A group of Democratic Progressive Party lawmakers hold placards that allegedly show Kuomintang presidential candidates Ma 
Ying-jeou's involvement in...

A group of Democratic Progressive Party lawmakers hold placards that allegedly show Kuomintang presidential candidates Ma Ying-jeou's involvement in...

With the presidential election almost nine months away, the governing Democratic Progressive Party yesterday formed a task force aimed at exposing scandals allegedly involving by Ma Ying-jeou (馬英九), the presidential candidate of the main opposition Kuomintang.
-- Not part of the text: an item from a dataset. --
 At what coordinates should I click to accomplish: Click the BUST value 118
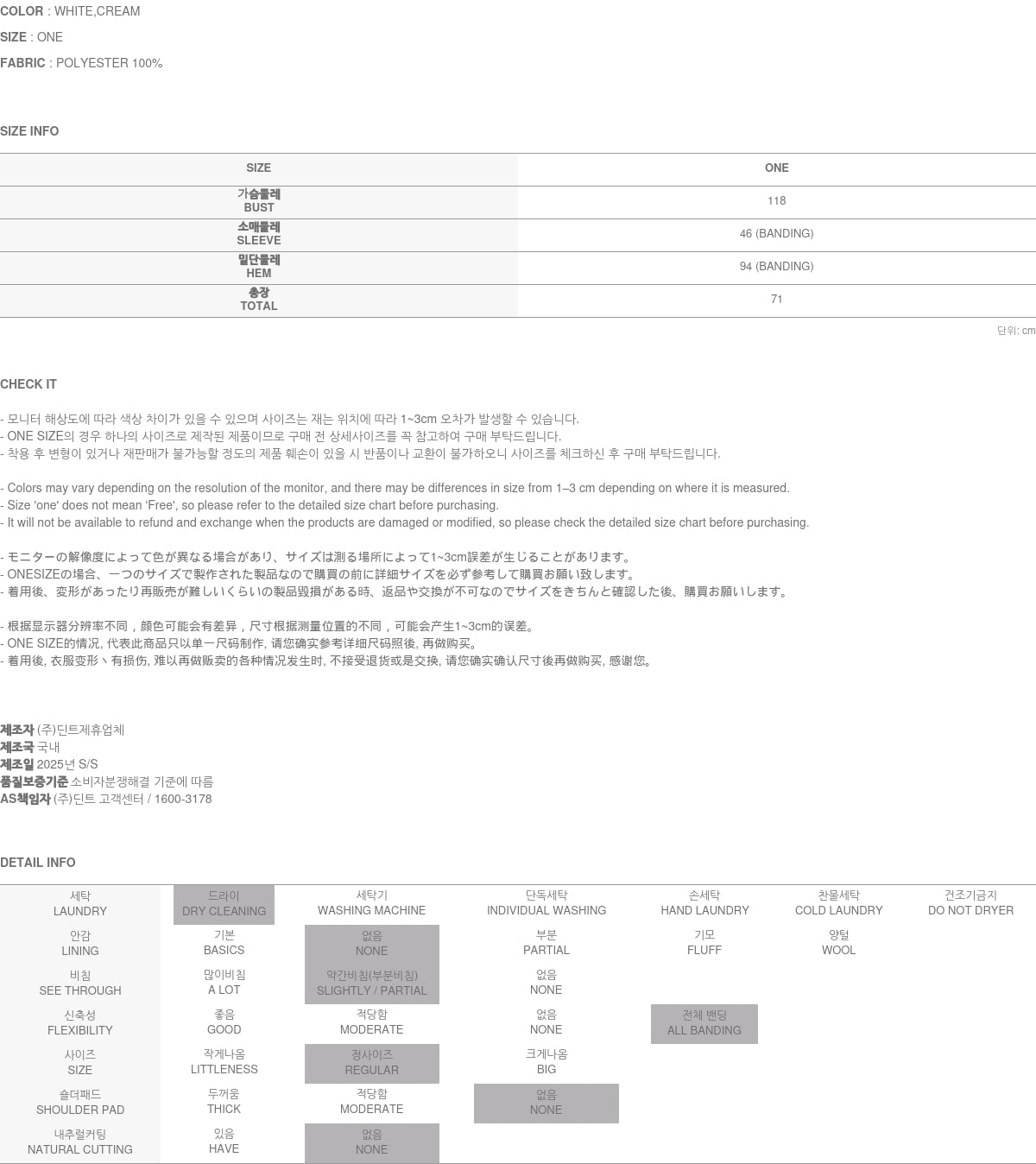click(776, 201)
The task force constitutes DPP's legislators and Taipei City councilors, who would examine Ma from his tenure as Taipei City mayor between 1998 and 2006 through his party chairmanship and expose any scandals in which Ma might have been involved.
DPP caucus leader Wang Sing-nan said yesterday at a press conference that it was unfair that while the special investigation team had not looked into any of the numerous alleged wrongdoings that had involved Ma besides the special mayoral allowance case, the team had revived investigations into the old cases that had implicated the DPP presidential candidate Frank Hsieh (謝長廷).
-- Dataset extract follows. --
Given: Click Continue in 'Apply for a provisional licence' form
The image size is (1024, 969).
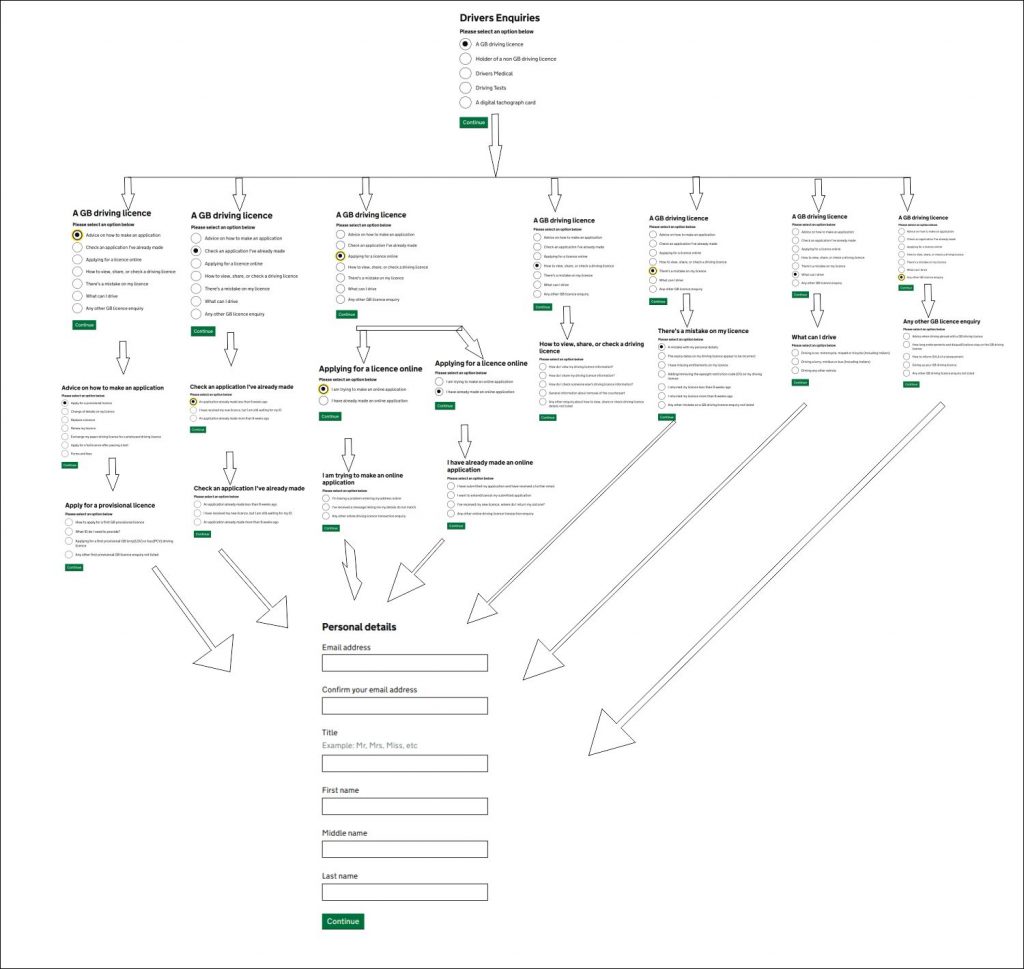Looking at the screenshot, I should click(74, 567).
It was the unfair judicial treatment of Hsieh that drove the DPP to form the 'stask force, which would attempt to provide evidence related to "Ma's nine major scandals" apart from the special mayoral allowance case, Wang said, urging the special investigation team to start inquiring into these scandals as soon as possible.
Ma is standing trial on charges of lining his pockets during his time as Taipei mayor with NT$11 million from monthly allowances set aside for the mayor's discretionary use.
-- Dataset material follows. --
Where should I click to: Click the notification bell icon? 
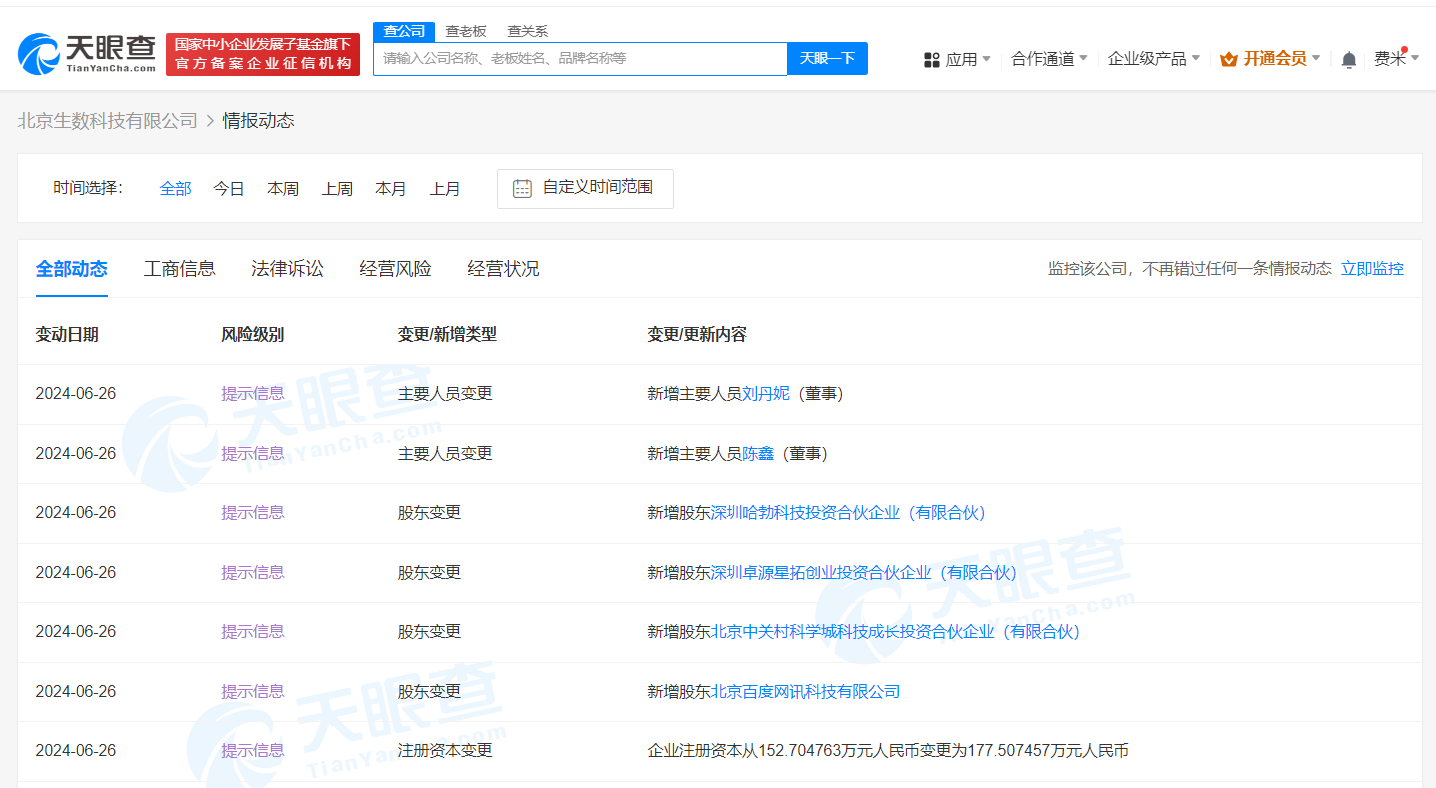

Wang said the scandal-exposing task force would expose details of Ma's alleged involvement in the nine major scandals everyday except for the days on which Ma's case is being heard.
The alleged scandals include the transactions of Broadcasting Corporation of China and Central Motion Pictures Company, both of which were formerly owned by the KMT, the alleged money laundering by China Television Co., Taipei Area scandal, Taipei Bank's bad loans to the BCC, the cheap sale of Taipei Bank to Fubon Bank, a land deal, and the Maokong cable car system.
DPP Legislator Hsu Kuo-yung said the media have painted Hsieh as "the presidential candidate walking a tightrope" because of the revived investigation into an old allegation that Hsieh took illegal political donations from a temple during his tenure as Kaohsiung mayor. Hsu said that in comparison, Ma's special allowance case, for which he has been indicted, showed that the rope Ma had been walking had already broken.
After the press conference, Wang led the members of the task force to the Supreme Prosecutors Office to present what they said was evidence of Ma's involvement in nine scandals to Prosecutor-General Chen Tsung-ming and to aske that investigations be launched into these allegations.
Ma, who was in a "long stay" trip to central Taiwan yesterday, did not respond to the DPP's move except to say, "No comment."
Meanwhile, Legislative Speaker Wang Jin-pyng (王金平), a KMT heavyweight, said that it is no blessing for the country if the presidential election is heading in the direction of smear campaigns.